Essa união é chamada de Aliança Liberal, que é derrotada nas urnas, mas vitoriosa pela Revolução de 30. O Partido Democrático aderiu à Aliança e Itapetininga se transforma num dos seus pilares, sendo que o primeiro comício do interior paulista em favor de Getúlio Vargas ocorreu nesta cidade. Consta numa reportagem no jornal Diário Nacional do dia 12 de agosto de 1930, que esse fato irritou profundamente o sr. Júlio Prestes, que tomou o ocorrido como insulto.
A força da República Velha acaba com a vitória dos revolucionários de 30. Itapetininga não conhecia outro tipo de governo que não fosse o do Partido Republicano. Quando Nico assume a Prefeitura, talvez para demonstrar a queda desse poder oligárquico, tem como seu primeiro ato como governante a alteração do nome da rua Júlio Prestes para João Pessoa, que assim manteve até após o fim do seu mandato.
O livro Nico conta como foi sua administração, os problemas que um prefeito de oposição encontrou durante o seu governo e como isso influenciou em sua vida familiar, principalmente à época da Revolução de 32, na qual Nico manteve sua posição de apoio à Getúlio Vargas, fato que os políticos paulistas que planejavam essa guerra entenderam como traição. Foi preso por isso.

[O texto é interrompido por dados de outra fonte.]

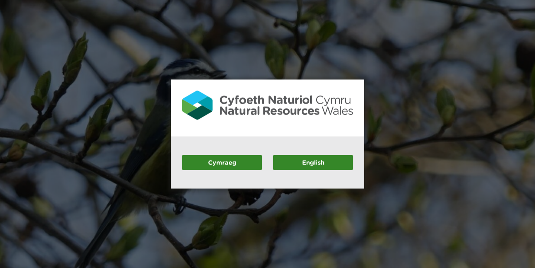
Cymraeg (222, 162)
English (313, 162)
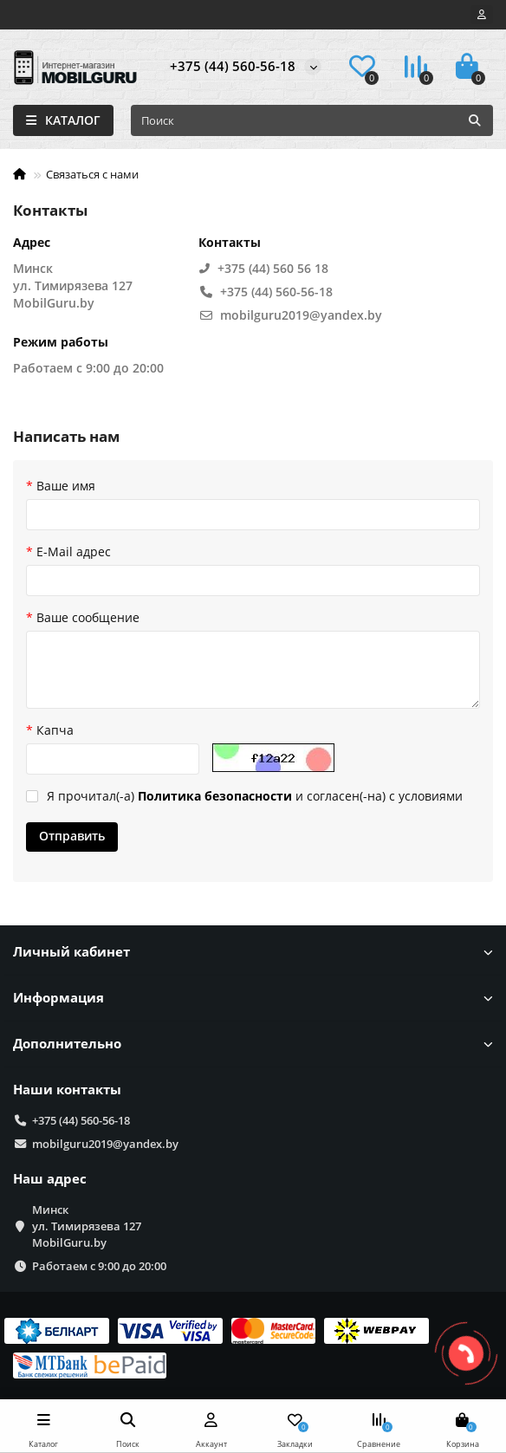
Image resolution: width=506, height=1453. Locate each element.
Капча (55, 730)
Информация (253, 998)
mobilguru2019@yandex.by (105, 1143)
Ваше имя (65, 485)
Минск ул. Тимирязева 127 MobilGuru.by (86, 1226)
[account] (481, 14)
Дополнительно (253, 1044)
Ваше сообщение (87, 617)
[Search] (312, 120)
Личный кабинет (253, 952)
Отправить (72, 835)
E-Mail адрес (73, 551)
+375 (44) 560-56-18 (232, 66)
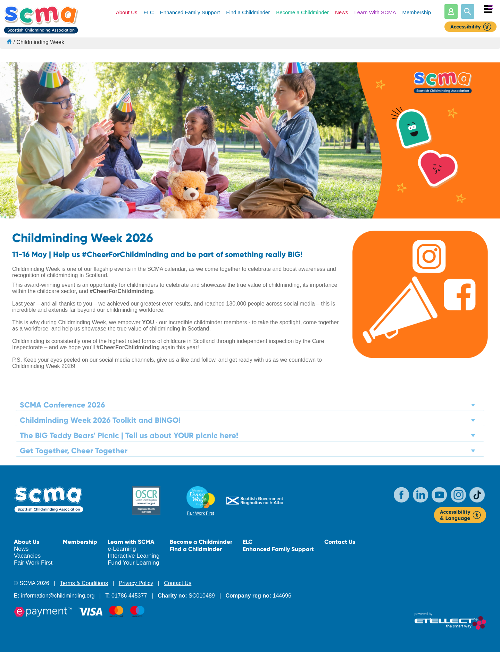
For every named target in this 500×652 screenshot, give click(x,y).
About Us (127, 12)
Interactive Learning (133, 555)
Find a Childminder (248, 12)
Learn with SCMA (131, 542)
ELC (148, 12)
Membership (416, 12)
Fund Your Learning (133, 562)
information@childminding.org (57, 596)
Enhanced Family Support (190, 12)
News (341, 12)
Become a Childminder (302, 12)
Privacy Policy (136, 583)
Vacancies (27, 555)
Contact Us (339, 542)
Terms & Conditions (84, 583)
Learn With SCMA (375, 12)
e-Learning (122, 549)
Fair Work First (200, 513)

É a vida de um homem contada através de documentos do Arquivo Público de São Paulo, de muitos jornais da época e de documentos guardados por familiares. Além de conhecer um homem possuidor de grande inteligência, altruísta e bem-humorado, descobri nele um cavalheiro. Entre seus documentos havia os títulos de eleitor de Dona Chiquinha e dele. Como disse no início deste texto, o Código Eleitoral assinado por Vargas deu às mulheres o direito ao voto. Nico vai com Dona Chiquinha tirar os novos títulos, agora com fotos. Ele era a autoridade máxima da cidade, mas fez questão de que sua esposa tirasse antes dele o documento tão esperado por todas as mulheres brasileiras. No dia 7 de janeiro de 1933, dona Chiquinha recebe seu título eleitoral com o número de inscrição “23”. O de Nico foi o “24”. Ela esperou por muito tempo esse direito e ele sentiu, nesse momento, que toda sua luta, todo sofrimento por que passou valeu a pena. Valeu a sua vida. Sua história foi apagada pelo tempo; a esse livro foi dada a honra de restaurá-la.